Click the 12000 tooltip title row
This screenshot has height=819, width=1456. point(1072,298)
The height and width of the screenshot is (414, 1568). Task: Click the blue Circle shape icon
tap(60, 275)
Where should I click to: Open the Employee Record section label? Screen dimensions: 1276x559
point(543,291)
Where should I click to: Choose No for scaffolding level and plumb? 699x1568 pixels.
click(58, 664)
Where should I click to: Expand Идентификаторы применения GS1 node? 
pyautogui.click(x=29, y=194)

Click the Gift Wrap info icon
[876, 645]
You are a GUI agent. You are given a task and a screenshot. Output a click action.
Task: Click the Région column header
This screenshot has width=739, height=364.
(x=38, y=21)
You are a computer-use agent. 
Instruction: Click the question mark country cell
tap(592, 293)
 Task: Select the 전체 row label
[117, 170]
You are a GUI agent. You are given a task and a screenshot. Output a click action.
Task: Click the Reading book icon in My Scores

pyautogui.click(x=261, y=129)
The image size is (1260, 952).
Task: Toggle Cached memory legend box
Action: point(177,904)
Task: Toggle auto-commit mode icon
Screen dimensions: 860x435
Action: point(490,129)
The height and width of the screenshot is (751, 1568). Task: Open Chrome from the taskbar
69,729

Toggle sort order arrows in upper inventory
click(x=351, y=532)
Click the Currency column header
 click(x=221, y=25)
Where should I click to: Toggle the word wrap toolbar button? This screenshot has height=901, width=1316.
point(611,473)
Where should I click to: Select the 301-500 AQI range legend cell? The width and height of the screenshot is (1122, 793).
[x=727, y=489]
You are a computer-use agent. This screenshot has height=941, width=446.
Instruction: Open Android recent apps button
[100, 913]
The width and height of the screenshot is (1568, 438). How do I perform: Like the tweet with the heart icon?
****************************************
*TASK TO CARRY OUT*.
Pull out every line holding "computer" from the records above, and copy it.

*RESULT FOR THIS TASK*.
You are a computer-use agent. 
You are a computer-use agent. This screenshot has height=941, width=446.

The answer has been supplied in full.